The Apprentice: Episode eight, reviewed

So Mona’s a goner – not that anyone’s likely to notice or care. Even Sir Alan seemed reluctant to summon his usual levels of creative venom with a lame: ‘Mona you mentioned the pier in Margate, looks to me you’ve been right at the end of the pier for a while. With regret, you’re fired!’

Perhaps his regret was he’d invited her in the first place? We all get the zany characters selected in the name of ‘entertainment’, but just why was the former beauty queen ever there? While the Apprentice might be suffering from a severe case of Big Brother fatigue, it’s a good job it hasn’t yet emulated its ‘best bits’ feature. They’d have struggled with Mona.

Given she’s barely intelligible let alone employable, if she’s still planning a career in business she should seriously consider a rebrand – just not from the Apprentice team. The teams were tasked with rebranding the image of washed-up Kent seaside town Margate, home of kiss-me-quick hats, bingo and arguably the greatest episode of Only Fools and Horses (which contained far more business than last night’s show).

Empire was led by Deborah, who bullied Howard out of being team leader, while Yasmina took the reins of Ignite for the second time. With little research – now there’s a surprise – the teams settled branding approaches quickly: Ignite opting to for a family, child-led approach and Empire taking James’ suggestion to chase the pink pound and brand Margate as a gay destination.

Both teams split into two: a pair to design a poster and leaflet, a pair to discover and photograph the ‘real’ Margate. What the Apprentice producers then treated us to was a 20 min cringe-fest of toffs slumming it; a very strange homoerotic model casting session; uncomfortable voxpops with locals who turned out to be far from the backward bigots you sensed the producers hoped to find; combined with the now accustomed levels of idiocy, insensitivity and, not forgetting, incompetence from those chasing a £100,000 job in Sir Alan land.

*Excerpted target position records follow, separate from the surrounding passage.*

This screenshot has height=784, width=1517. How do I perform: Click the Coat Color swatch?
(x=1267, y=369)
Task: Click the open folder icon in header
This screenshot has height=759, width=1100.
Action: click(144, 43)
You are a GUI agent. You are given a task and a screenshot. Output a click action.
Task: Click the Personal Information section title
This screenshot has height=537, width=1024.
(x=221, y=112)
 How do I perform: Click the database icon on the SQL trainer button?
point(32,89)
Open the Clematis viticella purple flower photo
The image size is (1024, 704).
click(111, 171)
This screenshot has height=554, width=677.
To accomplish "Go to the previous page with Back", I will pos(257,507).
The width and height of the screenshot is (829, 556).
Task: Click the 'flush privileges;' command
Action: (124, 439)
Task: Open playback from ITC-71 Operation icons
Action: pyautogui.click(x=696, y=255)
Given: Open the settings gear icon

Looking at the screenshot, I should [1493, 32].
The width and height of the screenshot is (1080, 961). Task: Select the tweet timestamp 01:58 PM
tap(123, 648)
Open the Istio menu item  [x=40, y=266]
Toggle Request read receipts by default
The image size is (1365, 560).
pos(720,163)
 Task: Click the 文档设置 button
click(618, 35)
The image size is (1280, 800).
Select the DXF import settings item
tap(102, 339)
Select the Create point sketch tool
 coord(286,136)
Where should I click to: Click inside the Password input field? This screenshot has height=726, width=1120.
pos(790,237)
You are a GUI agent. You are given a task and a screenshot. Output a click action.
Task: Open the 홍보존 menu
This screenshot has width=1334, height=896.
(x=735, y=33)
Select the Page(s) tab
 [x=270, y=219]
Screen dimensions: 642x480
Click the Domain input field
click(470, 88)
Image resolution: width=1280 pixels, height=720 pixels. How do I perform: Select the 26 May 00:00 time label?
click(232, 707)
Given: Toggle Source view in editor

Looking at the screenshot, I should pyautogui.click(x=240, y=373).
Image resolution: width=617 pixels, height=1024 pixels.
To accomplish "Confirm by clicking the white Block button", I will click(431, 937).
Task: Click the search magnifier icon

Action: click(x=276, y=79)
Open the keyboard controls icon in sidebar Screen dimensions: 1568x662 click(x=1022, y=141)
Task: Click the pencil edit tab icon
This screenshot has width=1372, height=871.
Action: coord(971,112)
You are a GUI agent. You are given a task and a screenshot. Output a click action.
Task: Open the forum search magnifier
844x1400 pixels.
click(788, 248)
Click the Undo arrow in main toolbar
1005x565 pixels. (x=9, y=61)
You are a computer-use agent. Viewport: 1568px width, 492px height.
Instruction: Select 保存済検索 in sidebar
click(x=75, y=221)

Mona’s cultural enlightenment involved being unable to tell that one heavily-stubbled mini-skirt wearing Granny Smith had an adam’s apple, while an embarrassed James congratulated him, I mean her, with a stern handshake and went off to buy ice creams for his male models before warning them ‘not too much suggestive licking please guys, we’re not filming a porno’. Yep, it was that bad.  Even Nick chipped in with ‘they’re looking a bit stiff’. Oh er missus, was this Carry On Apprentice?

Ben actually triumphed in usual posh wally cameo, coining the phrase ‘Margate, it’s hardly the Seychelles’ – oh how I wish they’d have pitched that one – and hilariously figure framing every landscape in sight like a crazed, pin-striped David Bailey.

Back at the designers, Deborah spent so long bitch-slapping Howard from making valid points about putting too much text on posters that she forgot to actually do anything herself and left huge blank spaces on their leaflet; while Yasmina and Kate got on the with the job diligently until Lorraine bound in for her weekly weirdo wind-up.

Yasmina and Kate also presented well and appear clear contenders to make the final weeks. The same can’t be said with any certainty of anyone in Empire, who tried to pull the wool over the eyes of the branding experts by claiming the gaping holes on their leaflet were left for local advertisers.

As Sir Alan put it, they ‘seen through your bullshit, you got found out’. Unsurprisingly then, Deborah and Empire’s vision for a Gay Margate lost out to Yasmina and Ignite’s unspectacular but safe family approach.

To his credit, Sir Alan was quick to point out it wasn’t the brand concept that cost Empire – more the appalling execution. Such a shame then there wasn’t less emphasis on the tomfoolery and more on practical basics of branding – this did used to be a business show right?

To cut to the chase, Deborah opted to take James and Mona back into the boardroom. Her and James both got customary ticking-offs, but despite Sir Alan’s best efforts to build the tension they were never in any real danger of leaving.

Mona sealed her own fate by attempting to dismiss Nick and Margaret’s accusation she lacks creativity by claiming ‘they’re not always there’. From that point, you knew it was a matter of minutes before she wasn’t either.